According to the present invention, diffracted X-rays can be read over a wide range by the stimulable phosphor, so that measurement data with high reproducibility and resolution can be obtained in a short time. Further, it is not necessary to swing the sample biaxially in order to obtain measurement data with sufficient accuracy. In particular, it is not necessary to swing the χ axis. Since one swinging mechanism can be omitted in this manner, the structure of the sample holding mechanism can be simplified, and therefore, the positional accuracy of the sample to be held can be maintained at extremely high accuracy. In particular, the χ-axis is an axis orthogonal to both the ω-axis and the φ-axis, and it is not necessary to oscillate around the χ-axis, which means that the incident X-ray is always applied to a fixed position on the sample. It is extremely convenient for.

[Brief description of drawings]

FIG. 1 is a perspective view showing a first embodiment of a microscopic area X-ray diffractometer according to the present invention.

FIG. 2 is a diagram showing an outline of an example of measurement data obtained by the above apparatus.

FIG. 3 is a perspective view showing a second embodiment of the microscopic area X-ray diffractometer according to the present invention.

FIG. 4 is a perspective view showing a third embodiment of the minute area X-ray diffraction apparatus according to the present invention.

5 is a diagram schematically showing an example of measurement data obtained by the embodiment shown in FIG.

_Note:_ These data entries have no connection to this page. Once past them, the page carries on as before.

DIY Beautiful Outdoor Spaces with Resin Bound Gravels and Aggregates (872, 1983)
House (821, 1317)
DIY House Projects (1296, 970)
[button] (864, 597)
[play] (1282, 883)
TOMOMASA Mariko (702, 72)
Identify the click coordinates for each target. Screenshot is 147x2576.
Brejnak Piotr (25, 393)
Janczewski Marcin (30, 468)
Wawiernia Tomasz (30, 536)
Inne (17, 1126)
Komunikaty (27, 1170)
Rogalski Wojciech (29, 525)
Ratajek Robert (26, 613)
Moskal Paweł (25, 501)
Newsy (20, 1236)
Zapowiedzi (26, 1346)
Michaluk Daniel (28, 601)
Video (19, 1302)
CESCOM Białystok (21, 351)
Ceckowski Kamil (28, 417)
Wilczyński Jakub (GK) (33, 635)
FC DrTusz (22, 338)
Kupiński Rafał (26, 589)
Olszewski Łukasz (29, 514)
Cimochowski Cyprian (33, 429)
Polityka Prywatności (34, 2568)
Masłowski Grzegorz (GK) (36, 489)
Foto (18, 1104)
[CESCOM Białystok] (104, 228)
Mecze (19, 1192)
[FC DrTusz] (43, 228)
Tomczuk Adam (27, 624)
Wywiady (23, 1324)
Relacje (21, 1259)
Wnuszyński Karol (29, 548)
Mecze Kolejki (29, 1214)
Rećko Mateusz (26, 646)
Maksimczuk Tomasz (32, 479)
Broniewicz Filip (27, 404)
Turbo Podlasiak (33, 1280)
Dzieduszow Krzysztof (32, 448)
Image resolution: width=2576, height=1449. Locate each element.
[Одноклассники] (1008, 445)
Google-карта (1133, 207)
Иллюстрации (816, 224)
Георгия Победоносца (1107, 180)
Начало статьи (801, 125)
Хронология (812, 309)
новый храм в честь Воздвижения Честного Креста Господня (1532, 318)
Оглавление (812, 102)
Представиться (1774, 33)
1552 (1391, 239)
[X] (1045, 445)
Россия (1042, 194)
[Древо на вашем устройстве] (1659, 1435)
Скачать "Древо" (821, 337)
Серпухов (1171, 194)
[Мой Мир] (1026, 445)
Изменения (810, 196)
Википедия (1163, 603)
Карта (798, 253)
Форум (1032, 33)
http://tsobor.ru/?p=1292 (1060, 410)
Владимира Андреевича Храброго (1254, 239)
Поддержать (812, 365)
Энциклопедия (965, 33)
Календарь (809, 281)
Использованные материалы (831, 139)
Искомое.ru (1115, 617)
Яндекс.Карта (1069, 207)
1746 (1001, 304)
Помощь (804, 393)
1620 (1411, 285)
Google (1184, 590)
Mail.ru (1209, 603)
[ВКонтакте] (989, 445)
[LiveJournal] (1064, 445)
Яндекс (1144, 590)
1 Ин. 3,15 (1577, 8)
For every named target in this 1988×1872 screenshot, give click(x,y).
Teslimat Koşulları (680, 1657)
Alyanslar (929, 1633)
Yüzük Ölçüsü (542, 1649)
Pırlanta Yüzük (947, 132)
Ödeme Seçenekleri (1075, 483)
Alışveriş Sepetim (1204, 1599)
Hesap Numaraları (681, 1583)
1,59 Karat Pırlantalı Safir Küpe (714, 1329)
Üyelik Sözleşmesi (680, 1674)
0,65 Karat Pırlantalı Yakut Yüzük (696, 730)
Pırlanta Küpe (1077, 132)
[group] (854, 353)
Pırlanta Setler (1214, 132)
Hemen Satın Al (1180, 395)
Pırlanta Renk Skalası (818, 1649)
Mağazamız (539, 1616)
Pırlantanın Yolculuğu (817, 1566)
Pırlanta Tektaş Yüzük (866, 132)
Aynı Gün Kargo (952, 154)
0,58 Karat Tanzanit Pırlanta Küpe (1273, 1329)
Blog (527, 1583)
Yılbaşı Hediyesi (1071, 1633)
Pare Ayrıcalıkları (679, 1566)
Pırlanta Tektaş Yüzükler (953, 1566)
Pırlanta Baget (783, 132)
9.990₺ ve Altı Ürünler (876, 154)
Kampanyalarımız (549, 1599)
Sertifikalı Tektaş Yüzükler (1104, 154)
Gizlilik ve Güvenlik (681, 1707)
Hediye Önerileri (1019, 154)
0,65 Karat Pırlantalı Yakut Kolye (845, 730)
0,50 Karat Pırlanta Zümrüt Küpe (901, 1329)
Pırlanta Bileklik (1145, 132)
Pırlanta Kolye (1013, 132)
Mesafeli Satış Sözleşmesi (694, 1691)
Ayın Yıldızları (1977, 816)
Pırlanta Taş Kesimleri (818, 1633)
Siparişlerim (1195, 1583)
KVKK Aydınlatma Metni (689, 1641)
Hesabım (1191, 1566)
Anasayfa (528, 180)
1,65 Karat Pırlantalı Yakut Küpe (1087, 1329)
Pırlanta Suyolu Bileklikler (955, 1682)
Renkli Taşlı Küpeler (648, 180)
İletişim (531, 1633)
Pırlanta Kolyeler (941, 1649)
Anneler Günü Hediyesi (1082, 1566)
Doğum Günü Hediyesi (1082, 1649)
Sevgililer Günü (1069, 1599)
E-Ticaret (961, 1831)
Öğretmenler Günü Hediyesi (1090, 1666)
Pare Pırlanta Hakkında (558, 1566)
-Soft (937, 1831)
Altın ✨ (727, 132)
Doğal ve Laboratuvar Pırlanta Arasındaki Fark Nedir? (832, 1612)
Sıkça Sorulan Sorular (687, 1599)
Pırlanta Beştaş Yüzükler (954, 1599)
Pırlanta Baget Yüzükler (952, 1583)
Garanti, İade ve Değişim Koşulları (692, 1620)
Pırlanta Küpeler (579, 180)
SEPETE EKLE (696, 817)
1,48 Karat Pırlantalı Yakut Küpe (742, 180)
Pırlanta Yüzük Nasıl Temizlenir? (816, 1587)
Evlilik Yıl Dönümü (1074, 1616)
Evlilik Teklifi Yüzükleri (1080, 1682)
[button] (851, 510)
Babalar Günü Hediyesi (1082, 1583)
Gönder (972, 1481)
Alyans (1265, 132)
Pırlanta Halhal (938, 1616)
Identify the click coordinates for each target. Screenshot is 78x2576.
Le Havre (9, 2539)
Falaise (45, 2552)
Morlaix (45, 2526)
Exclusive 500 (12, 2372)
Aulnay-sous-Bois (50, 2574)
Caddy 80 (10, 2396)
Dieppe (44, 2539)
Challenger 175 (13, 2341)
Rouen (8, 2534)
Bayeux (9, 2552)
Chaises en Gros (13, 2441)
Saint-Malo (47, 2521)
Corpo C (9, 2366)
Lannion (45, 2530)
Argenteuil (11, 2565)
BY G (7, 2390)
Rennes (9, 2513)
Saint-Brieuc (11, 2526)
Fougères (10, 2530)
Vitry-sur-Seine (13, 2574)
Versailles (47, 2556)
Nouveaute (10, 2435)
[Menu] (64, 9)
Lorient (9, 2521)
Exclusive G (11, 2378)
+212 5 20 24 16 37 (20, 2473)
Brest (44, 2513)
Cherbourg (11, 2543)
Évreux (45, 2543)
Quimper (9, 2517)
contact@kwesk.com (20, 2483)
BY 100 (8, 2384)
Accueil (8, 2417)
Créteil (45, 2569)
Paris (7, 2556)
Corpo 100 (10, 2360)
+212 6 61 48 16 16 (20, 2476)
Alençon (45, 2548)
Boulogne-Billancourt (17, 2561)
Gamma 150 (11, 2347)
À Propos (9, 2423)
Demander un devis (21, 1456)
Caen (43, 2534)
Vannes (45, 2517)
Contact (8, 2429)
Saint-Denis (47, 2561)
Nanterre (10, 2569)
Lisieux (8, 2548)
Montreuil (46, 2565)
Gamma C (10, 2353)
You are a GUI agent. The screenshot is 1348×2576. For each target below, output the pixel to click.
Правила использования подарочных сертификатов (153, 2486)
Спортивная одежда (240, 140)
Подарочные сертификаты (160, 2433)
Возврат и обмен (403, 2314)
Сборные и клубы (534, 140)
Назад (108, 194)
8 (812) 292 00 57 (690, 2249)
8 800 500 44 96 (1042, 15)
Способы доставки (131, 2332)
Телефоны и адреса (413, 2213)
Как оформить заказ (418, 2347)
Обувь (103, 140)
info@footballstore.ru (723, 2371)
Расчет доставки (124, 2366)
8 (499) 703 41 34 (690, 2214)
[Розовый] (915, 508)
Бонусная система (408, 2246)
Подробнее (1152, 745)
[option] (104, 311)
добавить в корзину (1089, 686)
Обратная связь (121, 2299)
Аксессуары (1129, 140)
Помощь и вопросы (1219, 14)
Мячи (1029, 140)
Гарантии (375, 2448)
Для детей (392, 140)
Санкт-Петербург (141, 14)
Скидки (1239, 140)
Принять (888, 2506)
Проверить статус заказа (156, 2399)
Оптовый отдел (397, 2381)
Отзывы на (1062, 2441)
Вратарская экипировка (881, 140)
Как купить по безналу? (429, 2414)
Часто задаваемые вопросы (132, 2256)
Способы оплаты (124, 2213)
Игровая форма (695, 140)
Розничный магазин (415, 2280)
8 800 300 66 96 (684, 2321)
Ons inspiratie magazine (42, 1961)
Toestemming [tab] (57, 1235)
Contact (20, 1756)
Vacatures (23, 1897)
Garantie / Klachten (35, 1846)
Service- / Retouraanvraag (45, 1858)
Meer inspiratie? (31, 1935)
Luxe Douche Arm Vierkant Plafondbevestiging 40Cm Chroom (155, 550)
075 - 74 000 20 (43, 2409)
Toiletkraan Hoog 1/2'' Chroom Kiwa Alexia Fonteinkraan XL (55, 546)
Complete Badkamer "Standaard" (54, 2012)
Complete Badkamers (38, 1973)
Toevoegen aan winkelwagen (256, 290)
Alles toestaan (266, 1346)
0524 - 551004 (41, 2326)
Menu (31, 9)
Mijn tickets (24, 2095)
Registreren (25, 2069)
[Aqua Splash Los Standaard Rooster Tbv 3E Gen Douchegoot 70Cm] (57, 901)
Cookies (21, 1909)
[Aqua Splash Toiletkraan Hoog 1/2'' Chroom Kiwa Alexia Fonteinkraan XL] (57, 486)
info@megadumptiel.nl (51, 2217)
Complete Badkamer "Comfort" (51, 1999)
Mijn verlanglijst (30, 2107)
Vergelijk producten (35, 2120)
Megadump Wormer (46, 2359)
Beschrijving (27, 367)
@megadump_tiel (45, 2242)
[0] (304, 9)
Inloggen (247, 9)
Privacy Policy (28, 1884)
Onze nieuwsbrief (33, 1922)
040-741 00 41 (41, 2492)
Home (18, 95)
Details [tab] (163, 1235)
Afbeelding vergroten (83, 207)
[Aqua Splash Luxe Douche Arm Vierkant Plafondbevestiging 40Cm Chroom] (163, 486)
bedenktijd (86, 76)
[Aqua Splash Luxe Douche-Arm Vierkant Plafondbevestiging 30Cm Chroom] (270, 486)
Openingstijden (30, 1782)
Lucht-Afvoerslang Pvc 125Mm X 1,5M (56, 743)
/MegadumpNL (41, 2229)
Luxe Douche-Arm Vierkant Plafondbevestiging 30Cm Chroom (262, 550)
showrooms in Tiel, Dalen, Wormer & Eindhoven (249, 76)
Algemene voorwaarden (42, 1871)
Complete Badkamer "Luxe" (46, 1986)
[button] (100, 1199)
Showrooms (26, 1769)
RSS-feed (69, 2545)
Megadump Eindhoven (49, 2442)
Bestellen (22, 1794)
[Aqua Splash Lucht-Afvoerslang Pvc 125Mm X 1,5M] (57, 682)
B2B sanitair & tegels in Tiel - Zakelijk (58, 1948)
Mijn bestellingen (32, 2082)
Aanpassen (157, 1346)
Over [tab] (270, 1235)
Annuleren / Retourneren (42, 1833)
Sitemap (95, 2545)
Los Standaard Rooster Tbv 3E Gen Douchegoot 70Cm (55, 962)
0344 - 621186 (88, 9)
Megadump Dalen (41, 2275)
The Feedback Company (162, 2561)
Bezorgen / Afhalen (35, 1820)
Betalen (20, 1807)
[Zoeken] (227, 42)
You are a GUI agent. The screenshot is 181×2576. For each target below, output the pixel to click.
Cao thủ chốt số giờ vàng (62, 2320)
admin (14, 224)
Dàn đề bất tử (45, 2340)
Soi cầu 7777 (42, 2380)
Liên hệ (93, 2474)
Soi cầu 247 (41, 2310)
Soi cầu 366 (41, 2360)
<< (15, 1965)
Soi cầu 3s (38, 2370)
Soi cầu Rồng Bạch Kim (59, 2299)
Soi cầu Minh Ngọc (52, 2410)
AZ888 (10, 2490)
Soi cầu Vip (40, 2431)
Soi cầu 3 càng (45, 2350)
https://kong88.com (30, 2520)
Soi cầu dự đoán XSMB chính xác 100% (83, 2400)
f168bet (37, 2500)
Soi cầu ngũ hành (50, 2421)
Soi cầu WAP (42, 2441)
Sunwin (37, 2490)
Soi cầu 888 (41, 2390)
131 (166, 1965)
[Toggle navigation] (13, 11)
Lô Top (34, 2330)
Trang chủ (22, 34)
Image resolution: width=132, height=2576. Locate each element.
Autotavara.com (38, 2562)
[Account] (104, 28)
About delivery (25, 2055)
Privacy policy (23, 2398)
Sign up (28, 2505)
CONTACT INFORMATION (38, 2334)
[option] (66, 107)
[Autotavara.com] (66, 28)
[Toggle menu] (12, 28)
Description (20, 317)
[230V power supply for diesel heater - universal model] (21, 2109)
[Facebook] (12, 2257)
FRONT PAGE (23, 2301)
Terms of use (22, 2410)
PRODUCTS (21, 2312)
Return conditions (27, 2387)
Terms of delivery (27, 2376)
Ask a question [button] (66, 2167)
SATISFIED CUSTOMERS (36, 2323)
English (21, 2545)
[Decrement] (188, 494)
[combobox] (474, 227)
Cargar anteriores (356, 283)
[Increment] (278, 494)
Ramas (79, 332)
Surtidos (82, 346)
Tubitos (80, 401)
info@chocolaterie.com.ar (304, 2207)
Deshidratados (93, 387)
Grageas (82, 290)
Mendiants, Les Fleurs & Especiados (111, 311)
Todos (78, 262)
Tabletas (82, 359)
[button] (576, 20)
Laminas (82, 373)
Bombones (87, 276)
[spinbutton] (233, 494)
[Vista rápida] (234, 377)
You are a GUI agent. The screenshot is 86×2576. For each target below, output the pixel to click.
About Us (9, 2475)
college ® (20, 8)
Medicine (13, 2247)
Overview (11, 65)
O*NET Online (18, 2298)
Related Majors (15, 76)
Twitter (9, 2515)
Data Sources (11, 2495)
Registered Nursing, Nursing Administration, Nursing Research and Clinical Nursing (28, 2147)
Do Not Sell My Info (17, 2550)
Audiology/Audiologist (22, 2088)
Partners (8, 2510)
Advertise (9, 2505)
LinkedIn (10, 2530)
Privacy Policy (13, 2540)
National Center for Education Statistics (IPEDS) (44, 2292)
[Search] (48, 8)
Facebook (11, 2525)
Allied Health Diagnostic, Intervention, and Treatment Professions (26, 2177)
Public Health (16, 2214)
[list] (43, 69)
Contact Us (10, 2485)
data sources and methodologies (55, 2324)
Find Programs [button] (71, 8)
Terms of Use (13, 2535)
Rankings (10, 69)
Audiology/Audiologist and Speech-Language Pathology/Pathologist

FIG. 6 is a schematic diagram showing a measurement state when a position-sensitive X-ray detector that has been conventionally used is used.

[Explanation of symbols]

 7 Sample 13 Collimator 15 Storage phosphor

 ─────────────────────────────────────────────────── ─── Continuation of front page (72) Masataka Sakata 3-9-12 Matsubara-cho, Akishima-shi, Tokyo Rigaku Denki Co., Ltd. Haijima factory (72) Osamu Hirashima 3-9-12 Matsubara-cho, Akishima-shi, Tokyo Rigaku-denki Haijima Factory Co., Ltd.

Claims (7)

[Claims] 1. A small area X-ray in which X-rays emitted from an X-ray source are limited to a minute cross section by a collimator to irradiate a sample, and X-rays diffracted by the sample are detected by an X-ray detector. A diffractometer, wherein the X-ray detector includes a stimulable phosphor, and a minute area X-ray diffractometer. 2. The stimulable phosphor is X incident on a sample.
The minute area X-ray diffractometer according to claim 1, wherein the minute area X-ray diffractometer is arranged so as to be curved in an arc shape around the optical axis of the line. 3. A flat auxiliary stimulable phosphor at a front surface or a back position as viewed in the X-ray traveling direction with respect to the curvilinearly arranged stimulable phosphor, at a right angle to the X-ray traveling direction. The minute area X-ray diffractometer according to claim 2, further comprising: 4. The stimulable phosphor is X incident on a sample.
The minute area X-ray diffractometer according to claim 1, wherein the minute area X-ray diffractometer is arranged so as to be curved in a conical shape having an optical axis of the line as a center line. 5. The stimulable phosphor is X incident on a sample.
The curved line is arranged around an ω axis extending in a direction perpendicular to the optical axis of the line in an arc shape.
The minute area X-ray diffractometer described. 6. The micro area X-ray diffractometer according to claim 2, wherein the curving curvature of the stimulable phosphor is adjustable. 7. The micro-region X-ray diffraction apparatus according to claim 1, wherein the stimulable phosphor is arranged in a spherical shape centered on the sample.